2017年、F1ドライバーたちがクリーンなスタートを決めるのは、これまでよりずっと難しくなるだろう。クラッチとパドルに関して、FIAが新しいルールを導入したからだ。
FIAが進めてきた「ドライバーエイド」削減の一環として、すでにエンジニアがスタート時にドライバーを支援をすることについては、いくつもの制限が課されてきた。
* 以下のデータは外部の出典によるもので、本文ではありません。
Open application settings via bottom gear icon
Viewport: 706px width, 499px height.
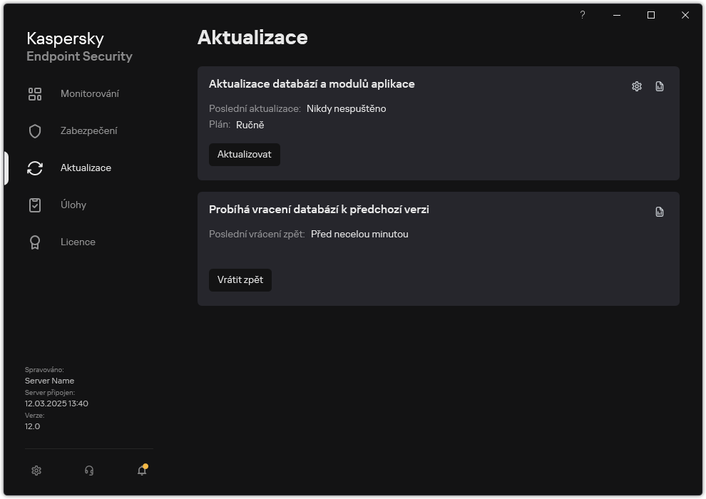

それは無線の通信内容やクラッチのバイトポイントの規制から始まり、昨年はさらに厳しくなって、ドライバーが使えるクラッチパドルはひとつだけと決められた。
そして今年からは、クラッチの制御方法や、パドルの作動域とレイアウトにも制限が加えられたのだ。
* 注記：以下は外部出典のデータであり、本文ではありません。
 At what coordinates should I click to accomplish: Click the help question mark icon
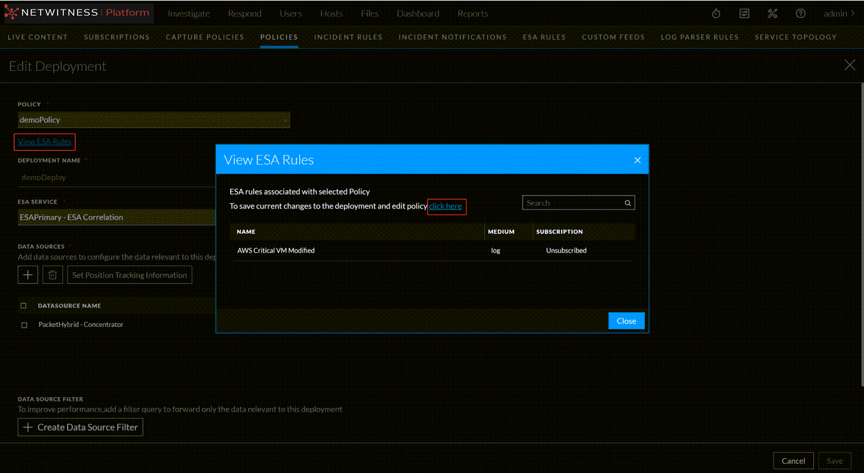click(x=801, y=13)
最大の変更点は、ステアリングホイールにあるパドルでクラッチをどう制御するかに関わるもので、今年からはその制御をリニア(直線的)なものにしなければならなくなった。
これまでは、エンジニアが設定をマッピングすることで、パドルストロークのおよそ8割をクラッチの「スイートスポット」とすることが可能だった。これはあまり微妙なコントロールを要さずに、いつも最適なスタートができる可能性が高いことを意味する。
これについて、ケビン・マグヌッセンは「(昨年までは)10%と80%の間のどこかでリリースすれば、それでOKだった」と説明している。
「その範囲内であれば、路面の状態、タイヤ、燃料の搭載量に応じて設定されたフラットなマップがクラッチを制御してくれた。つまり、以前のスタートは100%エンジニアがやっているようなものだったんだ。でも、今年はすべてがドライバーの操作にかかってくる」
リニアな制御になると、スタートでのホイールスピンやエンジン回転数の低下を避けるには、クラッチパドルのどの位置が最適なミートポイントなのか、ドライバーが指先の感覚で探し出さなければならない。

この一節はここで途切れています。